Afterwards Frank went to his hut and wrote to his mother. He had intended to go fishing but there wasn’t time now.
He would have caught a fat trout and taken it to the colonel, or, at least, to the colonel’s house. Vanessa would have received it with surprise
and admiration, they would have eaten together, themselves alone, and then – but then he imagined the distancing brightness
of her switch-on hostess’s smile, how desirable yet unapproachable she was in her stockings and
smart clothes, the enigma of her appearance in the darkened window. He tried to imagine being in bed with her but
he couldn’t, not with any particularity, partly because he couldn’t imagine what that was like with anyone and partly
because, in his mind, she was forever withdrawing, closing the door, fading like the light outside the hut window.

Those stockings, hard to find in England now, must surely have been given her by someone. Most likely an American serviceman. It was impossible to imagine she had no
admirers and he hated to think of her with them. He couldn’t be the only virgin in the RAF but it felt like it, from the way the others
spoke. This secret, like his fear, he nursed closely. It was even more shameful – fear was at least
understandable and, he was sure, privately shared by many. But being a virgin made him feel he was living under false pretences, pretending to be a man
without having fully qualified. He feared being killed without having done it, as if even in death he would be incomplete. Tony had done it,
clearly. That must have made it easier to die.

It ought to have been easier to get rid of his virginity than his fear. He had tried a couple of times in Canada and once nearly succeeded
– perhaps he would have if he’d stayed. Since arriving in England he had had only one chance to try again,
during a couple of days’ leave in London between finishing training in north Wales and joining the squadron in Kent. He had taken a room in a hotel
near Paddington station that smelt of damp carpet, stale cigarette smoke and old dust. Someone on
the course had said there were plenty of prostitutes around Paddington and that the more exotic and desirable-sounding high-class call girls were available there. During two days of lonely and frustrated
discontent, feeling more homesick than at any time since docking in Liverpool, he had failed to find any high-class call girls. Indeed, he
had no idea how to go about it, assuming that the names and telephone numbers found in call-boxes were not
what his informant had in mind.

He roamed the streets without result, identifying women he thought might be prostitutes but then avoiding them. The drabness of the
city, the bomb sites with their peeling walls of half-demolished buildings, like private indecencies made public, and the hunched, pale penury of many of the women, diminished his desire and made him question why he was doing it at all. But he carried on, stubbornly.

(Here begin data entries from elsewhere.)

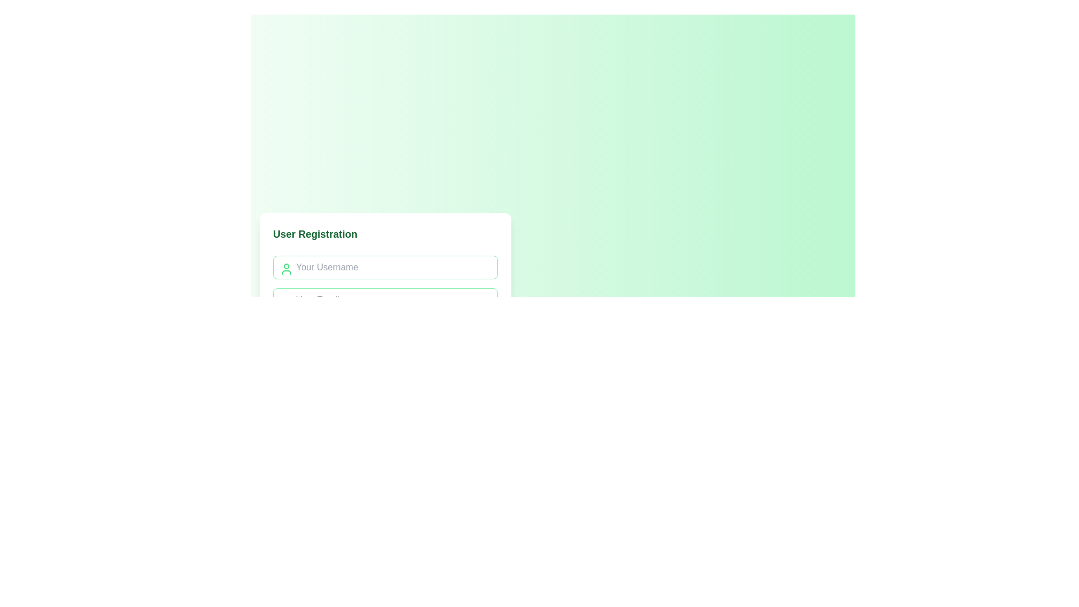  Describe the element at coordinates (286, 301) in the screenshot. I see `the small green mail icon styled with an outline drawing, located at the top-left corner of the email input field in the registration form layout` at that location.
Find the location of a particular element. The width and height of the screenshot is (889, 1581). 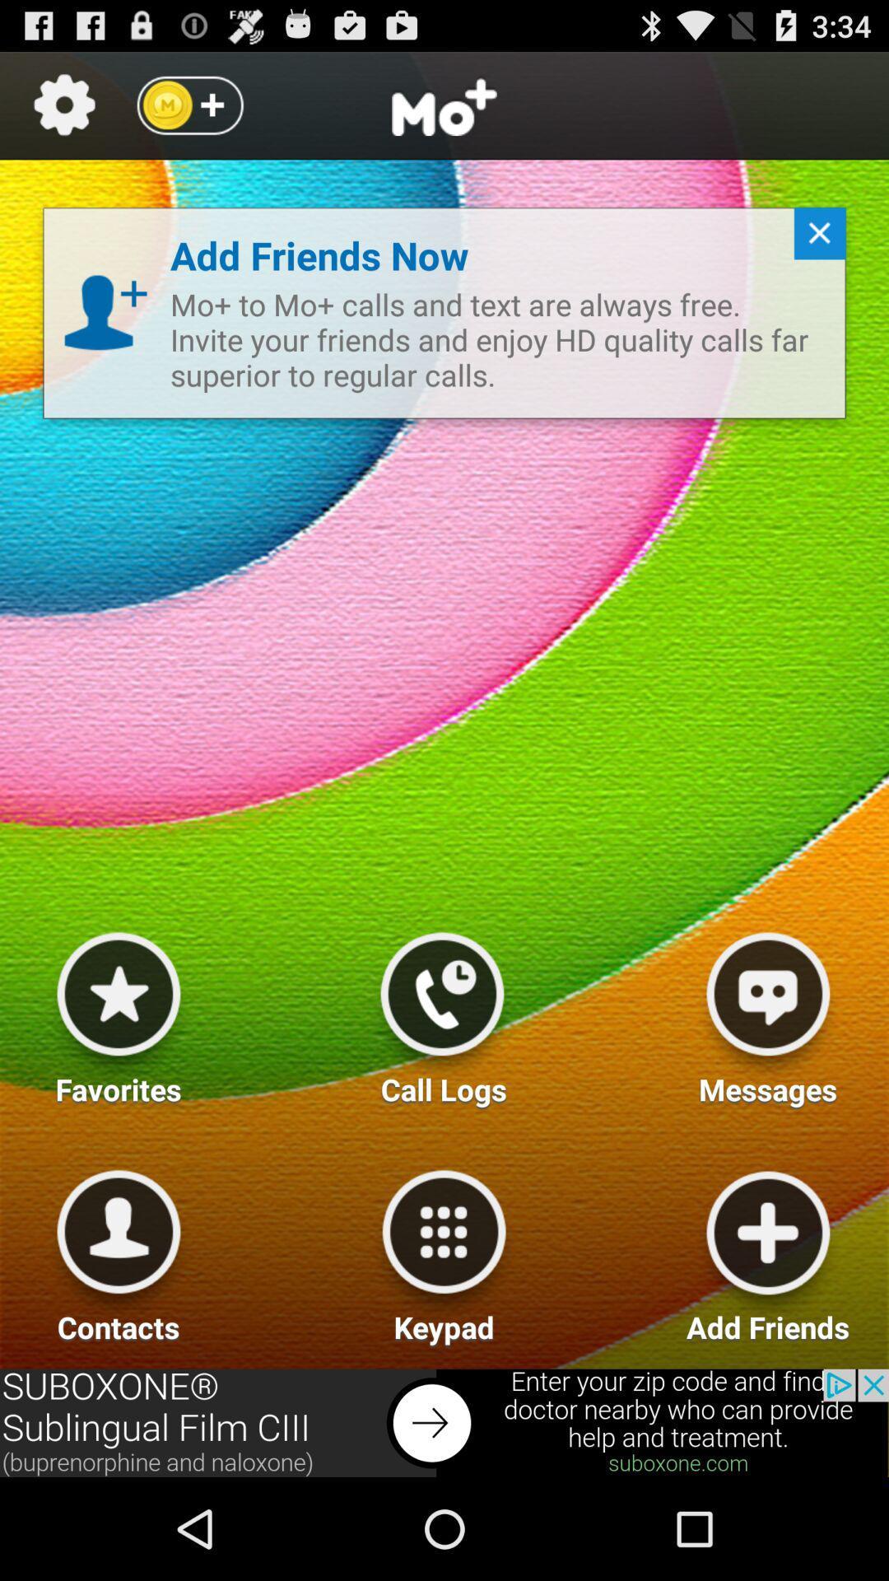

favorites is located at coordinates (118, 1011).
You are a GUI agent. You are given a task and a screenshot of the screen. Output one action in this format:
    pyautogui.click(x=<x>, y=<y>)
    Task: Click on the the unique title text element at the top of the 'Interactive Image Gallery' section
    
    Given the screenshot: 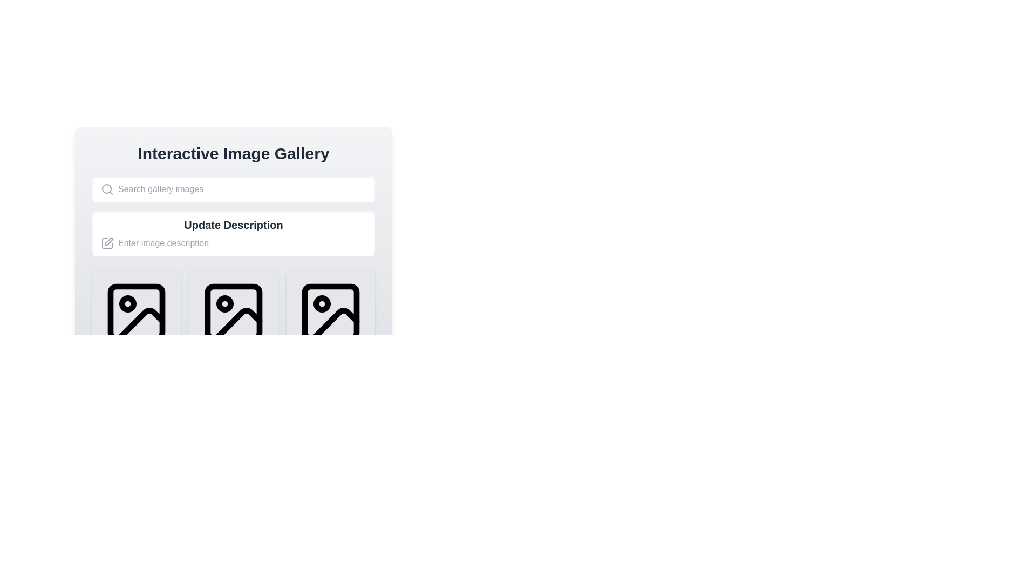 What is the action you would take?
    pyautogui.click(x=233, y=154)
    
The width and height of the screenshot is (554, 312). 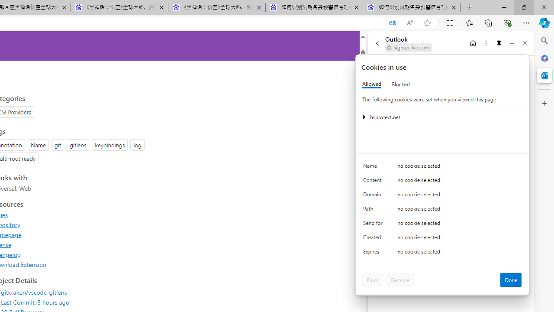 I want to click on 'Content', so click(x=374, y=181).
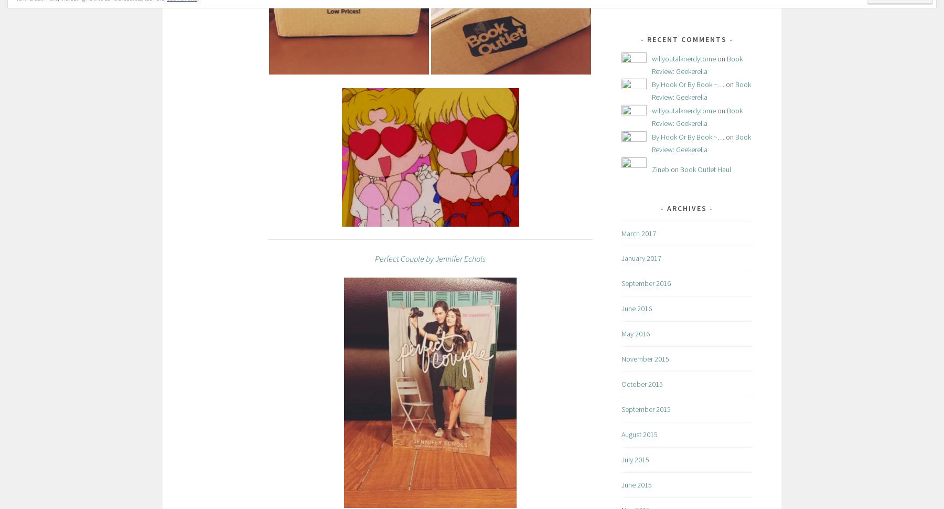  What do you see at coordinates (638, 232) in the screenshot?
I see `'March 2017'` at bounding box center [638, 232].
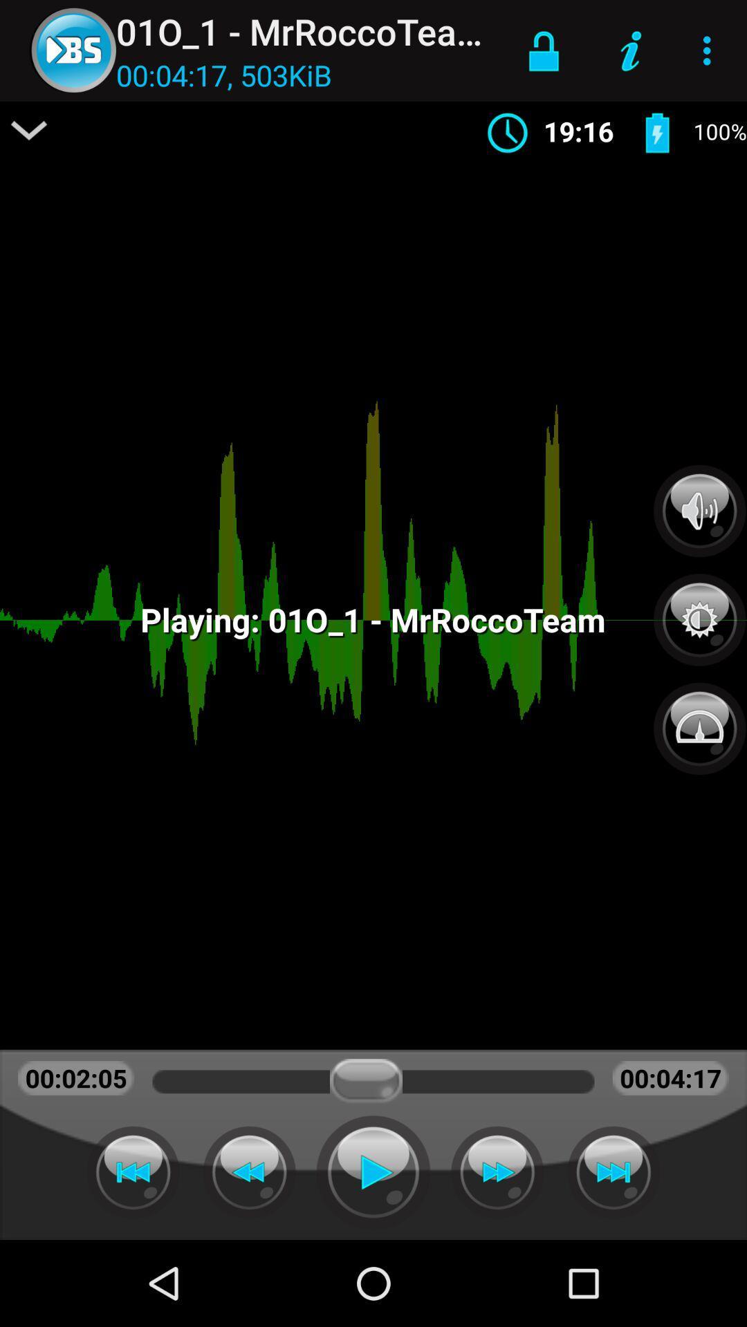 The width and height of the screenshot is (747, 1327). I want to click on fast backwards, so click(249, 1172).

Late during the second
evening after an air-raid that had had happened mainly somewhere else, a girl’s voice had called out from an alleyway by a pub
that was closing. ‘Got a light, love?’

He saw a pale face in the dark and felt in his pocket for his matches. ‘Guess I have.’

‘Are you American?’

‘Canadian.’

‘I like Canadians.’

As he went to strike she cupped his hands in hers and pulled him into the alleyway. ‘Mind the blackout. Coppers come round here at closing time.’ The flare showed a thin face with a prominent nose and a fringe of dark hair. Her
cigarette was mostly smoked already, little more than a fag-end. She turned her head as she exhaled. ‘You got anywhere
we can go?’

‘I’m in a hotel near here.’

‘Which one?’

He told her, aware now that he was merely experimenting with himself. Once the prospect ceased to be abstract, an imagined
scene with an imaginary woman, all desire left him.

‘Cost you more,’ she said. ‘’Long as you can get me in. Otherwise it’s here. Don’t have a place of me own.’

The hotel desk was not manned and, from what he had observed, a challenge was unlikely anyway. Most of
the other guests seemed to use it as a place of assignation. She stood looking round as he closed and locked the bedroom door. ‘Don’t give you room
to swing a cat here, do they? What’d it cost?’

He told her.

‘Blimey.’

She wore a blue high-shouldered jacket that was too big for her and a tight green skirt. Her shoes, which
had probably been cream, were worn and scuffed, her thin legs bare. There was a new smell in the room, which he assumed
was her.

She looked at him. ‘Pay in advance, I’m afraid. No reflection, I do it with everybody. I have to. Some men think they can help themselves to what they want
and do a runner.’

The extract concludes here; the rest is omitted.